- Opening Delimiter -

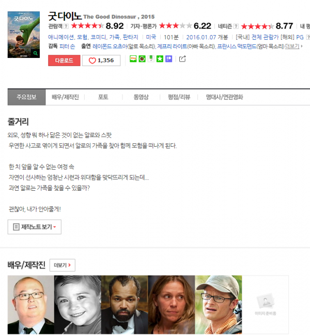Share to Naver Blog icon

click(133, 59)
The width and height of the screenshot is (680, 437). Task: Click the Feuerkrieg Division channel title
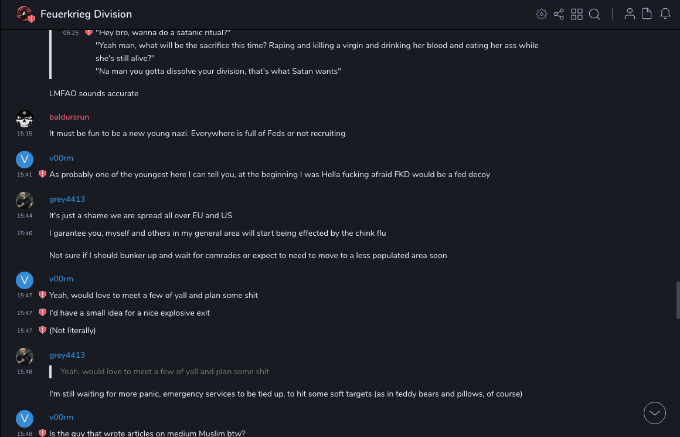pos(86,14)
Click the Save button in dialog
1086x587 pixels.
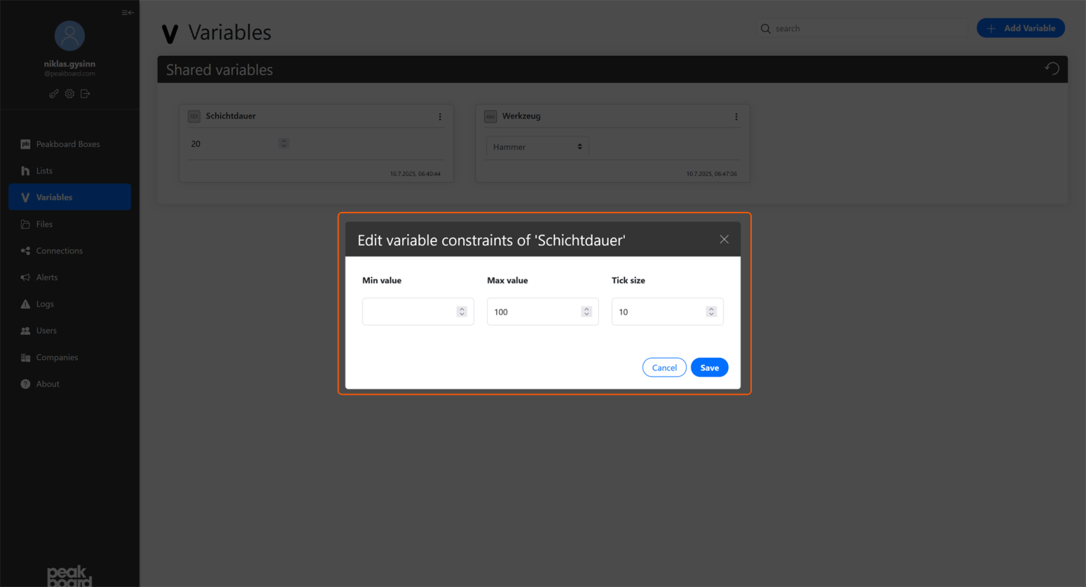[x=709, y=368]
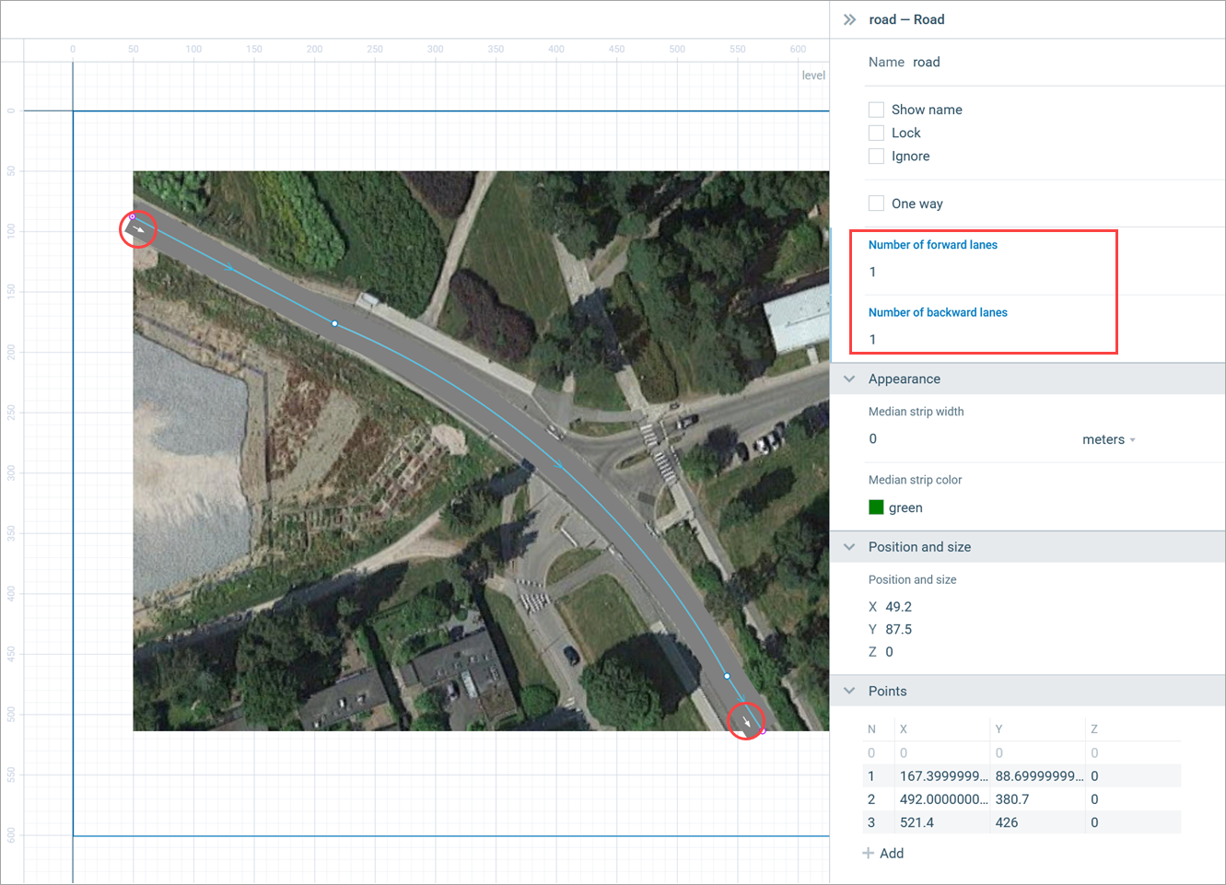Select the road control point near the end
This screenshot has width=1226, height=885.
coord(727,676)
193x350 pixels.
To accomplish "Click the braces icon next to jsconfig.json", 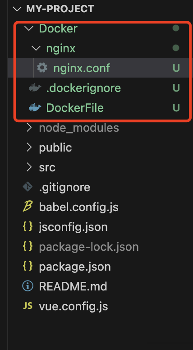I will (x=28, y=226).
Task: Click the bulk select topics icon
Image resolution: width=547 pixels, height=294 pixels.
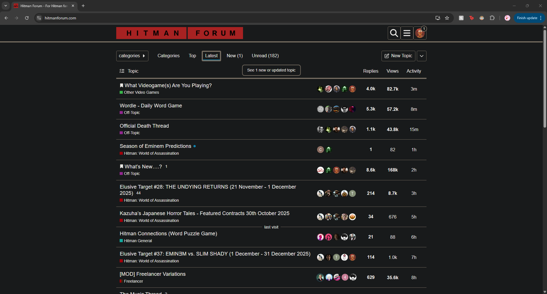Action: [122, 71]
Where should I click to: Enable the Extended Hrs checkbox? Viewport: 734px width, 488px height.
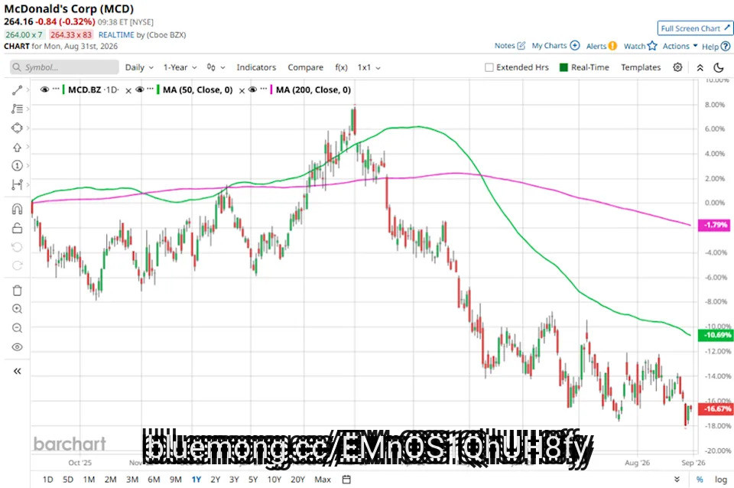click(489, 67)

- Closing Delimiter -
- Opening Delimiter -

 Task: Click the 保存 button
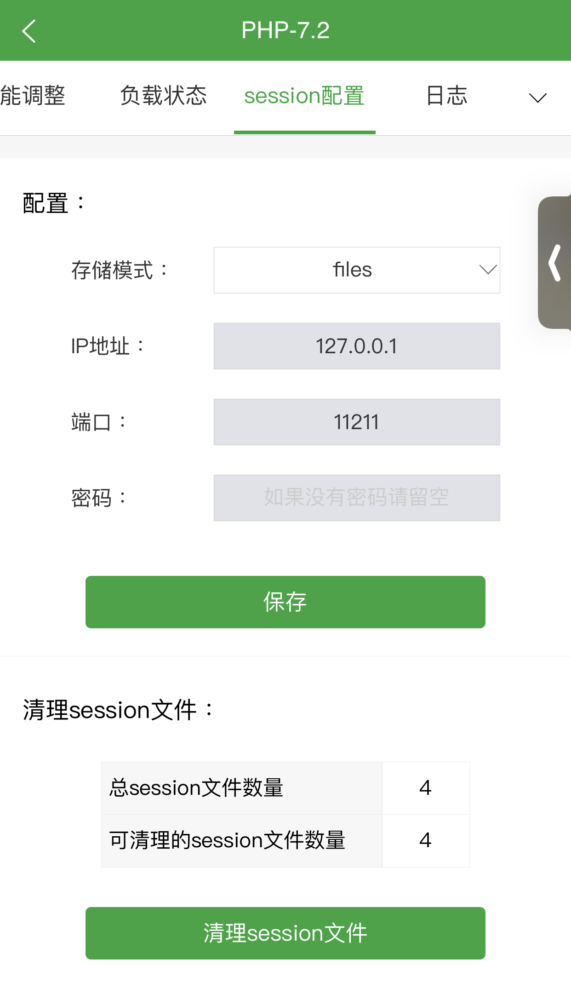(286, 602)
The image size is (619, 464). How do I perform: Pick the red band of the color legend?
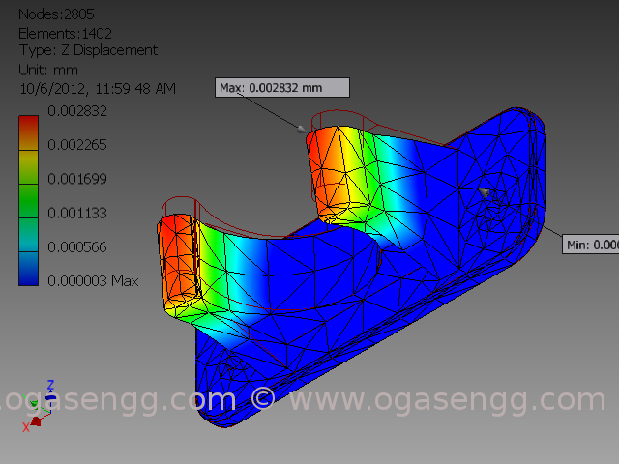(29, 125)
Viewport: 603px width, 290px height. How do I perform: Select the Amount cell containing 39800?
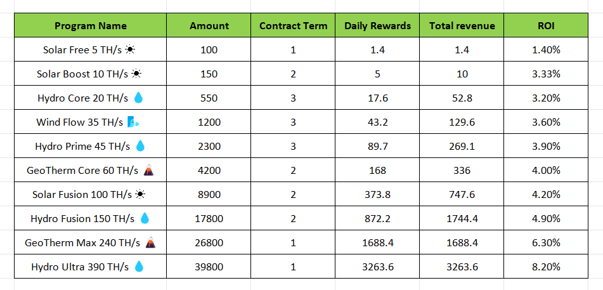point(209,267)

- Closing Delimiter -
- Opening Delimiter -

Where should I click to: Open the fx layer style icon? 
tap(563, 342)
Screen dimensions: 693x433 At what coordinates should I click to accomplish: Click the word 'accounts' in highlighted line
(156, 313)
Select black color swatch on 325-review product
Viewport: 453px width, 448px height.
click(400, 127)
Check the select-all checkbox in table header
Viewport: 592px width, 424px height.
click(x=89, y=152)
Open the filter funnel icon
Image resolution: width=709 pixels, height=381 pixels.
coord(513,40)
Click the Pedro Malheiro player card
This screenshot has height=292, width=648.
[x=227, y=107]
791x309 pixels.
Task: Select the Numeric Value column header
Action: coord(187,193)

- Closing Delimiter -

• _Activity_
From the records above, extract the lines from the one holding "The width and" through the one holding "Click the Save button in dialog", word for word; omit the pictures.

• _Response to the task_
The width and height of the screenshot is (680, 437). Task: Click the Feuerkrieg Division channel title
pos(86,14)
Click the Save button in dialog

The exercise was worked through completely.